Among the accounts from APRs, we can cite that of Acti Mac as an illustration: “Regularly receiving only a minimal supply, we cannot commit ourselves to delivering to our customers who, weary of the effort, cease soliciting us by ordering either from the Store or by going to the nearest ARS.”
An APR also noted: “We never know when a new product is going to be launched, usually there are rumours (...) Apart from the iPad and iPhone, product launches are not announced. For other products there is no announcement, we are usually informed by the press, or we can deduce that there will be a product announcement when some Apple Stores announce a new product launch (...). For the iPad we are not allowed to communicate about the launch.”
The particular situation of eBizcuss demonstrates the concrete and effective impact of Apple’s abuse of a situation of economic dependency. As eBizcuss stores located in Paris and Lyon were unable to receive the Apple products necessary to satisfy the demand of its own customers or to compete with Apple Stores in terms of price or level of service, eBizcuss stores located in Paris and Lyon were placed at a commercial disadvantage compared to Apple Stores, resulting in a decrease in turnover of these stores on the order of 15%.

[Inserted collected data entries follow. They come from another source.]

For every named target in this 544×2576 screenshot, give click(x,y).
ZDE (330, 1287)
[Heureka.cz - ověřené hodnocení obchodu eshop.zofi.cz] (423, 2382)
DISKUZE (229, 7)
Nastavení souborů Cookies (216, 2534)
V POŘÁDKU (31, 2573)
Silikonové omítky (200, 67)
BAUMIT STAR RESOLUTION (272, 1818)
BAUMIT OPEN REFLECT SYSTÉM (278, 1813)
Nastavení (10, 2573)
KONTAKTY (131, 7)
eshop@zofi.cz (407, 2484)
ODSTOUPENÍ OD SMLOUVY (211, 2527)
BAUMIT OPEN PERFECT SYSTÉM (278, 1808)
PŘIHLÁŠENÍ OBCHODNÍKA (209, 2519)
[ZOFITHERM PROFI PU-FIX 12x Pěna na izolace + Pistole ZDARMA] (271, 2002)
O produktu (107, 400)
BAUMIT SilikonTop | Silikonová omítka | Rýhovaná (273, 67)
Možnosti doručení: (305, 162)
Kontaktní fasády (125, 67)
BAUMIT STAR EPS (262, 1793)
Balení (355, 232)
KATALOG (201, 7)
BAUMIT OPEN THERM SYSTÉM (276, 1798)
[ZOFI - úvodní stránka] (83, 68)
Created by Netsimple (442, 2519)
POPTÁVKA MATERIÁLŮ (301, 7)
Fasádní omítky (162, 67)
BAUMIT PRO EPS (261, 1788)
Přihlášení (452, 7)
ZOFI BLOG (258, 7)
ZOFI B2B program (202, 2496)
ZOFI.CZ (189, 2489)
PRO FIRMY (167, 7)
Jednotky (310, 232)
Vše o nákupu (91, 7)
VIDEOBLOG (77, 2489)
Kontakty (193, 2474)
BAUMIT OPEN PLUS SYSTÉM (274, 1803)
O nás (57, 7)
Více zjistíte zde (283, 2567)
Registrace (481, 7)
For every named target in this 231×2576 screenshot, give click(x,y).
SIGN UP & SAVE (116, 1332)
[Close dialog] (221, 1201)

The president of the APR association also complained of a real “strategy of exclusion on the part of Apple” with regard to APRs, as did Alis Informatique, which evoked “a premeditated death”. You Cast blames its financial difficulties and liquidation proceedings on its “cash flow lag problems related to delivery problems with Apple products”.
When a manufacturer keeps its distributors dependent on it, it must take care not to abuse this dependence, i.e., not to restrict their commercial freedom beyond the tolerable limits and not to put them at a disadvantage in relation to its own internal distribution network.
With the APRs, Apple benefited from a network whose obligations imposed on distributors were similar to those of franchisees, without itself being subject to the obligations of a franchisor, thus depriving them of the consideration attached to this form of distribution. Thanks to the network, the company no longer needed to set up its own stores throughout France, which has enabled it to focus on locating Apple Stores in the most profitable areas. Subjected to the conditions of hardship comparable to those of an integrated operator, while having to assume the commercial and financial risks of an independent company, the APRs enabled Apple to distribute its products throughout France without having to invest in its own stores and without its direct sales (online and physical stores) being affected by competition.
These practices have led to the weakening and, in a number of cases, the exclusion of certain APRs, such as eBizcuss.
1 eBizcuss operated as an APR in France from 2008 to 2012 and then withdrew from the French market. It remains active in Belgium (Macline).
2 You Cast a été repris en partie par Ephésus.
3 Decisions 01-D-49 of 31 October 2001 relating to a complaint and request for interim measures by Concurrence concerning Sony and 10-D-08 of 3 March 2010 relating to practices implemented by Carrefour in the local general retail food sector, concerning a franchise network.